TASK REQUIREMENTS. Pull out every line in the entries below and write each one down unchanged.

ENTRIES SUPPLIED.

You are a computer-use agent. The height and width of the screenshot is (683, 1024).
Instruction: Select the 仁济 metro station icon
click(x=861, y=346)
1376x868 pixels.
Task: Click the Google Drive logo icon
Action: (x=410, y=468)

FINAL ANSWER.
You are a computer-use agent. The height and width of the screenshot is (683, 1024).
Instruction: Select the 仁济 metro station icon
click(x=861, y=346)
1376x868 pixels.
Task: Click the Google Drive logo icon
Action: (x=410, y=468)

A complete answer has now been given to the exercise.